Another militant group bans polio vaccination, seeks end to drone strikes
An Urdu-language pamphlet distributed by militants in Pakistan’s tribal regions has warned health workers to stay away from polio vaccination campaigns or face dire consequences.
“Polio and other foreign-funded vaccination drives in Wana sub division would not be allowed until US drone operations in the agency are stopped,” warned the pamphlet issued by Mullah Nazir, commander of his own faction of the Taliban in South Waziristan.
The warning is not the first to come from tribal militants since a Pakistani doctor was convicted of assisting the CIA in locating former Al Qaeda leader Osama bin Laden by running a fake polio vaccination campaign in Abbottabad last year.
Mullah Nazir’s handout calls the “traitor Dr Shakeel Afridi’s fake campaign in Abbottabad” proof that “infidel forces are using media, education and development as a tool to gag Muslims.”
A ban similar to the one in Wana was imposed earlier in North Waziristan Agency by the Hafiz Gul Bahadar faction of the Taliban, who are alleged by the United States of having close links to Al Qaeda and the Haqqani network.
The Mullah Nazir and Hafiz Gul Bahadar groups have remained the prime target of the US drone operations in Pakistan’s Federally Administered Tribal Areas (Fata), as the US-led coalition forces blame the two groups of harbouring al Qaeda-linked foreign fighters besides sending them across the border into Afghanistan.
Despite global eradication, Pakistan is one of just three countries where polio remains endemic, along with Afghanistan and Nigeria.
The highly infectious disease affects mainly the under-fives and can cause paralysis in a matter of hours.
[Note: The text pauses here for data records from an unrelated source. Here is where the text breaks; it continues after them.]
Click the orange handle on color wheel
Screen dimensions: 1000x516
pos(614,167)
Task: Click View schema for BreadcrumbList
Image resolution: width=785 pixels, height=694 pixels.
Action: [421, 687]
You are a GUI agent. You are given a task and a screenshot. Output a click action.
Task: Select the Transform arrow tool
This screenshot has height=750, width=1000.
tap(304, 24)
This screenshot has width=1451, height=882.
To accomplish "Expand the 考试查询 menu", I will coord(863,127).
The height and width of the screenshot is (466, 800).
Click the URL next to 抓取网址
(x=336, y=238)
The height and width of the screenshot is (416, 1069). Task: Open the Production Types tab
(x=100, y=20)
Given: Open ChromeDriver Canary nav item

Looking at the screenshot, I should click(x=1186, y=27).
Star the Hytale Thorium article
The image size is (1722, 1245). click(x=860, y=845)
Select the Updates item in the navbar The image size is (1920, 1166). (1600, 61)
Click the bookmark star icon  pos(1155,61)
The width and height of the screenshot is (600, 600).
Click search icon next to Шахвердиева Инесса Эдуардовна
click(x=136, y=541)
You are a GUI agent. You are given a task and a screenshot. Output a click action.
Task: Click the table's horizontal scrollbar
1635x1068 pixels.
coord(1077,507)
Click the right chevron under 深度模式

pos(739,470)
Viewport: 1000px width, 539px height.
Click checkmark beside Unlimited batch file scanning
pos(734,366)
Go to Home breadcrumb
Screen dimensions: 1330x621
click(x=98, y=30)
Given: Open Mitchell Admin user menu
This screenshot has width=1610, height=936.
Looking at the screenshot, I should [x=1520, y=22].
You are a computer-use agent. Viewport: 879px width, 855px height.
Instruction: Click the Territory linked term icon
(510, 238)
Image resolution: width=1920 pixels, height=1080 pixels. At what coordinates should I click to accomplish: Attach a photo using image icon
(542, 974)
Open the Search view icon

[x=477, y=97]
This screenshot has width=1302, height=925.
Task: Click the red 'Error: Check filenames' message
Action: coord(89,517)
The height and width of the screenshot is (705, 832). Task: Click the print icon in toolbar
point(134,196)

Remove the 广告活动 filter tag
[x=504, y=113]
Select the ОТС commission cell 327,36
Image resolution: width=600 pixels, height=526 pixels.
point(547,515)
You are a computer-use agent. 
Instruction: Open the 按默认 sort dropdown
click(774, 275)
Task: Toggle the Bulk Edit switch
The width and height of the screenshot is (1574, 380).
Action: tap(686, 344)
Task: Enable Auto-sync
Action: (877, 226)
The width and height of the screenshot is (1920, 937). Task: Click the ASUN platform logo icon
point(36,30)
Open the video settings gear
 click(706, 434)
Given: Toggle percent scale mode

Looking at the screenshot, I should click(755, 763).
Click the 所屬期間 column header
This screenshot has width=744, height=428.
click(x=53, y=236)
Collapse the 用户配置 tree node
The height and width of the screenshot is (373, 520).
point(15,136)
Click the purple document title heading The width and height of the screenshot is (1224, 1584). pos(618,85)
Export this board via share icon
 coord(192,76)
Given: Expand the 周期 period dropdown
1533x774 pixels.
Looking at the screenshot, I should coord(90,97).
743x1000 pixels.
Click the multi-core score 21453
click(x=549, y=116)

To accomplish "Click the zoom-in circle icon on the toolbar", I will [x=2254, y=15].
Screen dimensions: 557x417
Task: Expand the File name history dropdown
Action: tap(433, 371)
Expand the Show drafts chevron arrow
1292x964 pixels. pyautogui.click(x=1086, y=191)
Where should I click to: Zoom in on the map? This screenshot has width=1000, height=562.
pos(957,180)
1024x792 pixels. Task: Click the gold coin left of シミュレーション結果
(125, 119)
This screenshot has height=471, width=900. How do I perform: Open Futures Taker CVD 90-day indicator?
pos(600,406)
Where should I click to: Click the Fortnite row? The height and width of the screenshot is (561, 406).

In some cases, it can turn fatal.
However, especially since the Abbottabad incident, militants in Pakistan tribal areas view foreign-funded vaccination campaigns with growing suspicion, with commanders like Mullah Nazir and Hafiz Gul Bahadur linking their bans to the cessation of the much despised US drone strikes in the remote mountainous regions.
“In the garb of these vaccination campaigns, the US and its allies are running their spying networks in Fata which has brought death and destruction on them in the form of drone strikes,” says Mullah Nazir’s pamphlet.
The North Taliban Shura, or Supreme Council, had also issued a similar notification warning against polio vaccination until the US drone strikes were stopped.
The announcements by the both Taliban groups would be a serious blow to the already shaky anti-polio campaign, further deteriorating the situation in Fata where polio cases are on the rise.
During the current year so far out of 22 confirmed polio cases, 11 have been reported from Fata, with Khyber Agency on top with nine cases.
Director of the Expanded Programme of Immunisation (EPI), Dr Janbaz Afridi, told Dawn.com that there was only one polio case in North Waziristan this year as compared to 14 last year.
“In South Waziristan, too, we have one confirmed polio affected child this year, while there were four in 2011 – an encouraging signal for the success of the drive,” said the doctor.
When asked about the renewed threat by militants, he said: “We have to wait and look out for the outcome of this new situation….but if things don’t go smoothly, it will affect the gains we have made this year.”
But the doctor, despite the bleak situation, still places his best bets on hope.
“We are using diplomatic channels and the local tribal elders to persuade those who are opposing the drive. Hopefully we shall be able to resolve the crisis at the earliest.”
The latest threat issued by the Taliban leaders may, however, become a roadblock in eradicating polio from the tribal regions.